## READING PASSAGE
** Start **

Electric cars and energy storage for renewable sources have been driving the increases in price and demand for these sectors. Let’s take a look at the specific momentum that has been growing since 2014.

The Momentum

Political and social:
2014

  • Obama reveals clean energy plan: The push will involve more than $1 billion in government funds to back new clean energy and energy efficiency projects along with funding research and development of new energy technologies.
  • Who were the biggest investors in renewable energy in 2014?
    China ($83.3 billion), USA ($38.3 billion), and Japan ($35.7 billion)

2015

  • Volkswagen DieselGate scandal causes uproar, as it becomes clear that millions of the company’s vehicles have cheated emissions tests for years
  • Elon Musk announces a mandate for Tesla Motors to acquire raw materials from the USA when possible.
  • 4,000 people die, each day, of pollution related deaths in China alone.
  • The United States deems lithium as a strategic metal and doesn’t give any statistics of its reserves or production.

Business:
2014

  • Tesla reveals plans to build $5 Billion Gigafactory in the Southwestern US.
  • Tesla announces Nevada as the site of its already-famous Gigafactory project.

2015

  • The 1 millionth electric car is built in September 2015.
  • Report surfaces that Apple plans to ship driverless cars by 2019.
  • Google’s self-driving cars reach the milestone of 1 million miles driven autonomously.
  • Tesla takes $800 million in orders for its new home batteries in just two weeks.
  • A TSX-V traded company was the most recent recipient of an off take agreement to supply Tesla with Lithium Hydroxide.

** End **

## GOALS
1. In the text on the momentum behind electric cars and energy storage, which state did Tesla announce as the site of its Gigafactory?
2. Extend the text on the momentum behind electric cars and energy storage past its last line.
The records have no role in this work.

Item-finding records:
** Start **

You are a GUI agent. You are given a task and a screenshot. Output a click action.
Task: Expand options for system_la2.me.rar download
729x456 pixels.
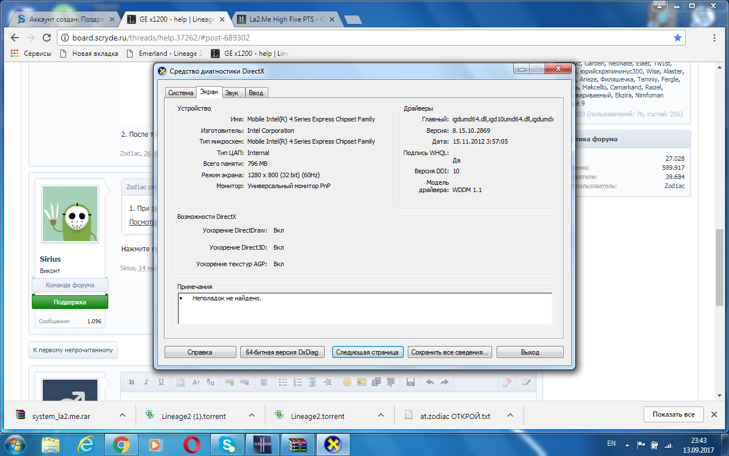122,416
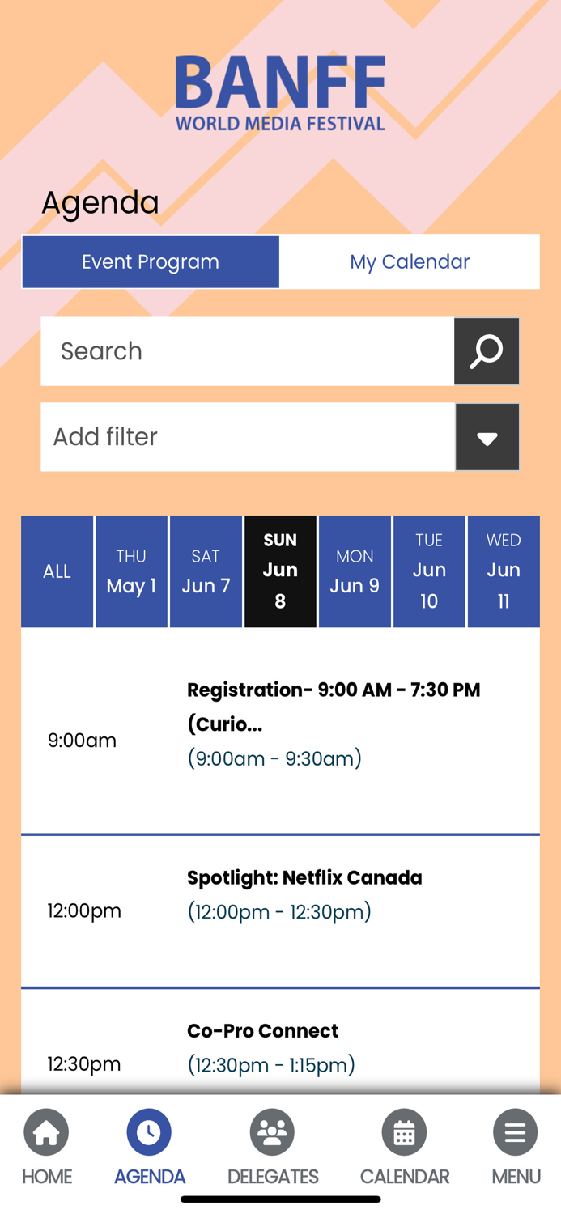The image size is (561, 1214).
Task: Open the Agenda clock icon
Action: pyautogui.click(x=149, y=1132)
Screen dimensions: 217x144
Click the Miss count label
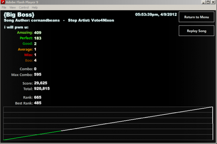pyautogui.click(x=29, y=55)
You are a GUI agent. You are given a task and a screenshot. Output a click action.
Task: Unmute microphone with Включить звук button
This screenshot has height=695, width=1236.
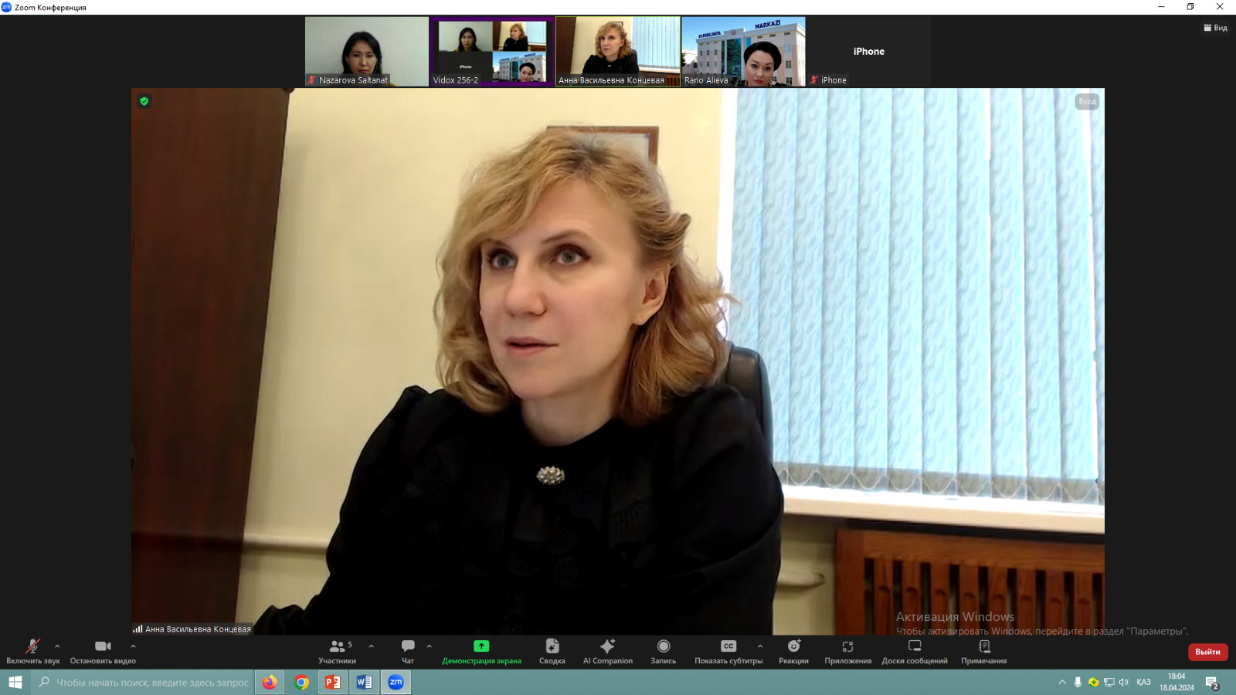pos(32,650)
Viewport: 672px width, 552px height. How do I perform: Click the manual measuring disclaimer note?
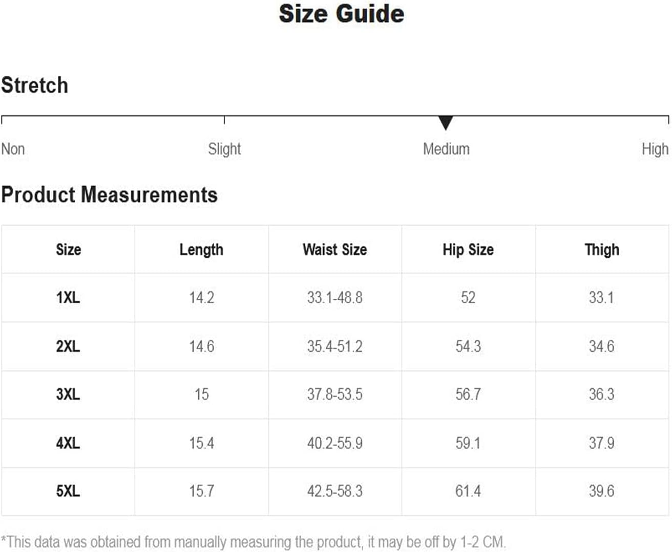(x=254, y=542)
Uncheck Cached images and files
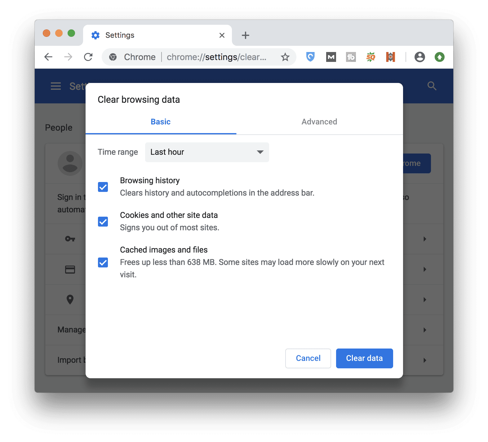 pos(103,262)
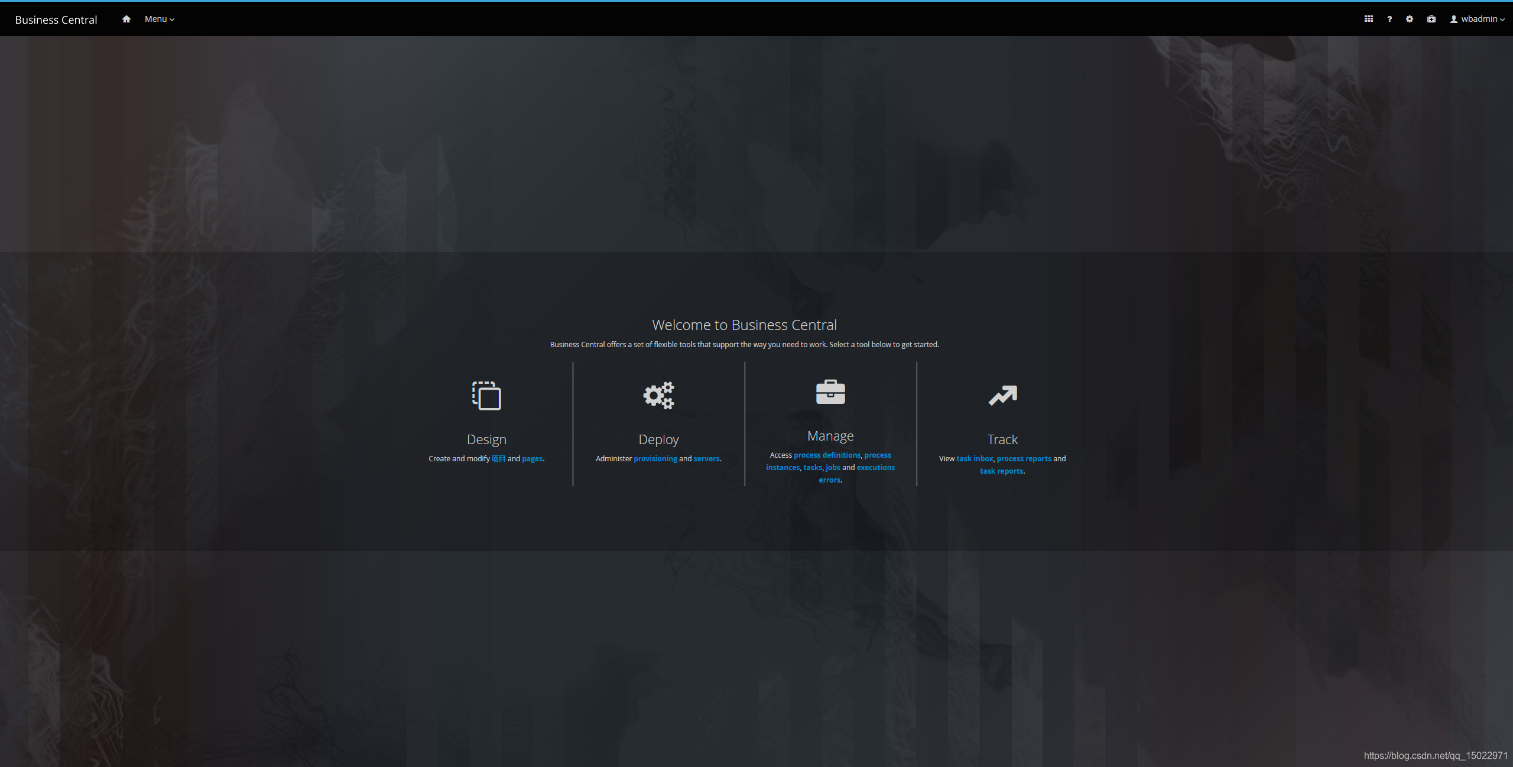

** End **

## WRITTEN ANSWERS
1. Nevada

2.
  • Volkswagen’s stock price gets crushed over 30% in the aftermath of DieselGate.
  • FMC recently announced an “across the board 15% increase in price” in all finished lithium products. Lithium Hydroxide rose from $9,500 per ton, up to $10,870. Lithium Carbonate from $6,500 per ton up to $7,475 USD.

General Trends:

  • Charging stations have increased rapidly around the world.
  • Every major auto manufacture has more than one fully electric car. Some automakers mandate is to have an electric version of every model.
  • The oil price has hit a 6.5 year low, yet electric vehicle sales have held momentum.
  • Lithium battery manufacturing costs are dropping in price while lithium battery technology is getting better.
  • New technology is decreasing the charge time for electric cars. Meanwhile, “miles per charge” is rising, and some cars can even recharge wirelessly.
  • There’s a greater interest in looking after the environment with a continued scare of global warming.
  • Wind and solar storage needed to regulate output of electricity back to the grid.
  • China is a nation now giving priority to EV cars on their highways and parking lots.

Green Shift

The above momentum means energy metals like lithium could continue to buck the general trend of global commodities. So far, the price of lithium has increased steadily since 2011.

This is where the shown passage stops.